Rolled Gold(ロールド・ゴールド)
Algha Works(アルガ ワークス)には、Rolled Gold(ロールド・ゴールド)と呼ばれる伝統的な技法があります。通常ゴールドの眼鏡には、24金は柔らかすぎるため使用できず、金属を混ぜて14金や18金で作るか、金のメッキ加工を施していますが、Rolled Gold(ロールド・ゴールド)製法では、24金の輝きを保ちつつ耐久性にも優れたゴールドを作ることが可能。宝飾業界から生まれたこの加工技術は、合金の芯の周りに8〜10ミクロンの14金を巻き、その上に24金のコーティングを計6回も施して0.5ミクロンの24金の層を作るというもの。3層構造のゴールドは、この製法により完全に一体化して、曲げた時にも合金の芯に沿って曲がり安定感が得られます。加工した直後は太めの棒状(直径75mm × 長さ400mm 程度)のRolled Gold(ロールド・ゴールド)は、コイルに繰り返し巻くことで細いワイヤーにし、眼鏡のパーツに使用。同じくRolled Gold(ロールド・ゴールド)製法で、一番外側の24金の代わりにロジウム(プラチナ仕上げ)の層を使用したシルバーを含め、サヴィル ロウは、全4色展開。ゴールド、ゴールドマット、シルバー、シルバーマットからフレームを選ぶことができ、好みにカラーでフレームを作成できるところが魅力です。

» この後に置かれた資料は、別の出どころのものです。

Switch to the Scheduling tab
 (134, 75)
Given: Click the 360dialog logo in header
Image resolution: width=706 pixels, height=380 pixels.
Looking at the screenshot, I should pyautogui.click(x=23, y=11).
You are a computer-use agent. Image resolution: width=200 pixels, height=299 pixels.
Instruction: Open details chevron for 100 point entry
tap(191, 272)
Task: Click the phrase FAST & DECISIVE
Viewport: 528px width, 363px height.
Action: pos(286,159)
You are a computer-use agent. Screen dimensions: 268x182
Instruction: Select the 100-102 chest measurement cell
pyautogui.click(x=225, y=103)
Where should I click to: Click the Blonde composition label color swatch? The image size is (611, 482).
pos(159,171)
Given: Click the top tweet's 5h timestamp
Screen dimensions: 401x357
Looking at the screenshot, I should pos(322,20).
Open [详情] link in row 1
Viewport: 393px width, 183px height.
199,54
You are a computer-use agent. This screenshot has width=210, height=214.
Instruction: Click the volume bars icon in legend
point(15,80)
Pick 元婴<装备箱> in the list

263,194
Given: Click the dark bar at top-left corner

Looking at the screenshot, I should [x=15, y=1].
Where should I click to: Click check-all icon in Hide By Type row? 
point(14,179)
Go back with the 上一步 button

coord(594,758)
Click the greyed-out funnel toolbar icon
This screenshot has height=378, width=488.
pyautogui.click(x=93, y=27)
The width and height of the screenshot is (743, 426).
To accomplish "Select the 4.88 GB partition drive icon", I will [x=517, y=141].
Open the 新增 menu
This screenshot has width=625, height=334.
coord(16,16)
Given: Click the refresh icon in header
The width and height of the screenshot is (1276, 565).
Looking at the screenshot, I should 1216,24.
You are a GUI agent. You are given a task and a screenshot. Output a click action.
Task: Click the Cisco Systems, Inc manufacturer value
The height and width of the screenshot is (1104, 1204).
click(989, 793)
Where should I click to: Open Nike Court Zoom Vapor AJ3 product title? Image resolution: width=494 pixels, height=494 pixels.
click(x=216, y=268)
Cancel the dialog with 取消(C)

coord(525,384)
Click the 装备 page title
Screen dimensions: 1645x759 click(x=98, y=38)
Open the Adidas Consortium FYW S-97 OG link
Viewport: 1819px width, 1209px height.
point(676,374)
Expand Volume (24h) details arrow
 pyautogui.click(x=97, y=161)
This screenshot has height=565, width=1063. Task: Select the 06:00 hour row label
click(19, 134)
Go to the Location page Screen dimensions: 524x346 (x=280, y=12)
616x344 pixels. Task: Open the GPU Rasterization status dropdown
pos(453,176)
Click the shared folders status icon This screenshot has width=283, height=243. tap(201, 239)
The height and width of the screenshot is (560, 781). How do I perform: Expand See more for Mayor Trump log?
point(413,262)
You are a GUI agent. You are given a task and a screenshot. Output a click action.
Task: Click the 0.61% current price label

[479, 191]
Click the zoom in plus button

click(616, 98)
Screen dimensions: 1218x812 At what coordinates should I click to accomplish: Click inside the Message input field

アセテートモデルの復活。そしてHAND MADE IN ENGLANDのこだわり
米国の眼鏡ブランド大手、アメリカンオプチカル社に買収されうことになったのち、Algha Worksは工房の存続は出来たものの、400バリエーション以上あったモデルはメタルの数型のみに絞って効率的に生産される事となり、従業員も半数以下に。そのためアセテートモデルはここで一度ストップしてしまう。

現代ではすっかり衰退してしまったイギリスの眼鏡産業。Algha Works以外の工場はほぼゼロという状況のなか、イギリスの物作りを復興させたいという思いから、Algha Worksは、メタルフレームの生産の傍らで、アセテートフレーム製作のための機械を一から集め始めました。パーツを海外の工場などに頼らず、すべてを自分たちの手作業で生産するために。

そんな努力がみのり、とうとう昨年より復活したアセテートモデルは、“アセテートとメタルのコンビ”の眼鏡。フロントシェイプは全て手描きでデザインされ、それをアセテート生地にうつしてから手作業で削り出して元型を作っています。
デジタルでデザイン、生産されることが定番となっている今の時代に、あえて手間をかけ、効率を求めない物作りを続ける理由、そこには80年以上続く眼鏡工房の歴史、想い、信念が詰まっているのです。

今では見る機会が少なくなった、1つ1つの工程を自社で行う正真正銘の“MADE IN ENGLAND”。オールハンドメイドの眼鏡は、少しエッジの立った手触りで、職人が丁寧に作り込んでいる温もりを感じることが出来ます。イギリスらしく控えめな遊び心が魅力的なアセテートシリーズは、Savile Row(サヴィル ロウ)の新定番。ブリンクが自信を持っておすすめするモデルです。